The fields are always in the order
:completion:function:completer:command:argument:tag. These have the
following meaning:
> what should I put in the first section?
":completion:", literally. That's hard-coded. See the patch I posted
for another example, and Misc/vcs_info-examples in the source
distribution.
> is there a list of possible values and relative meaning?
The manual does list the available completers and many tags and styles (the style
is, e.g., "matcher-list" in your example), but it's possible some commands use custom
ones. Ctrl+X h is the standard recommendation for discovering these.
> and so on for each section
> why the number of sections is not the same for every pattern?

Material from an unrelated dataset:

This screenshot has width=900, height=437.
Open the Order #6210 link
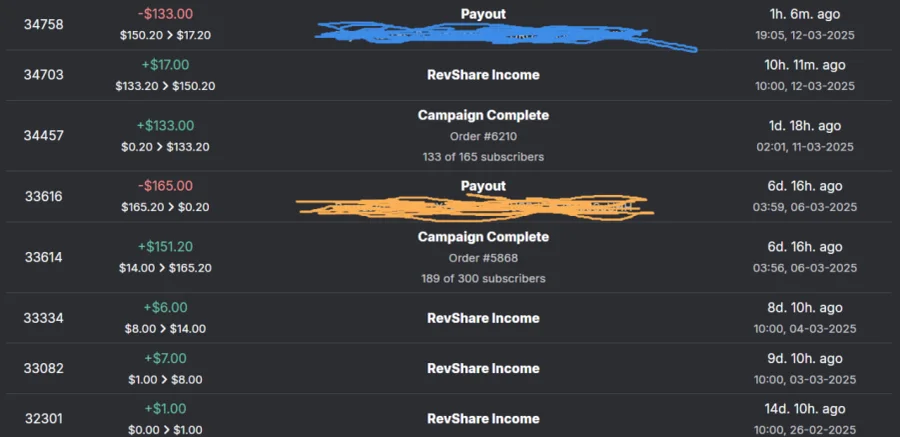[x=483, y=136]
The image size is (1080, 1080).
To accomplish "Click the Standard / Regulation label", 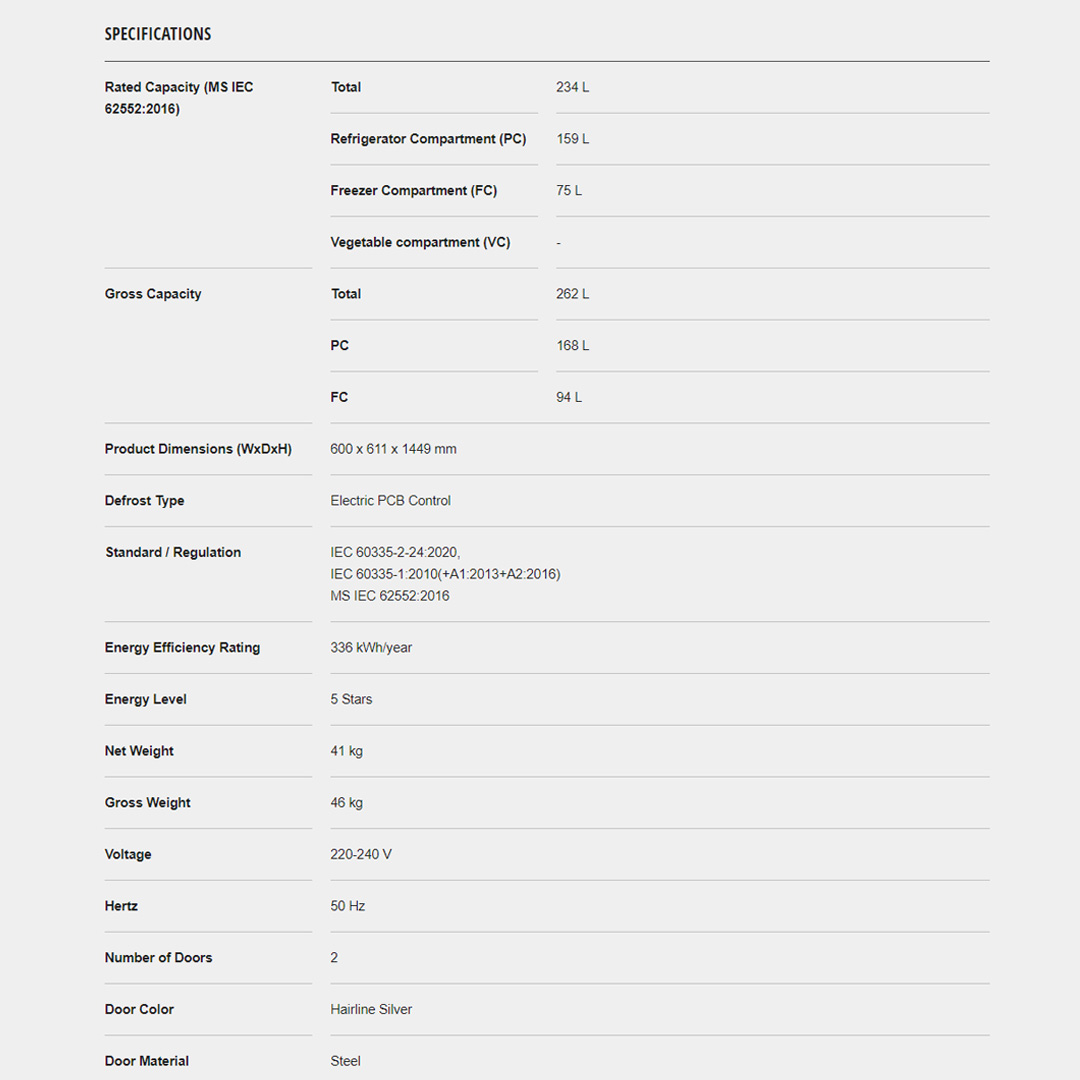I will [x=173, y=552].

Because asterisks can match colons. The number of sections in the
context _that is looked up_ (with zstyle -s/-t/-T/-b/-a) is always the
same. There's an example in the patch I posted.
> How can I know how many pattern I should put in?
One pattern per zstyle command in your zshrc.
If you mean how many colon-separated parts, that's up to you. It's
basically a matter of coding style unless you set the same style in
multiple contexts, in which case the colons directly affect precedence,
as explained in the portion of the docs I quoted in my first answer
(though in retrospect I'm not sure now if that was what you were asking
about then).
> I assume the stars are for matching every possible value for that segment,
No. An asterisk matches zero or more characters, _including colons_.
(My patch said that explicitly.)
> are there other globbing operators available?
Yes, anything that works in «case $haystack in ‹needle›) …;; esac», or
equivalently in «[[ ‹haystack› == ‹needle› ]]», can be used in zstyle settings.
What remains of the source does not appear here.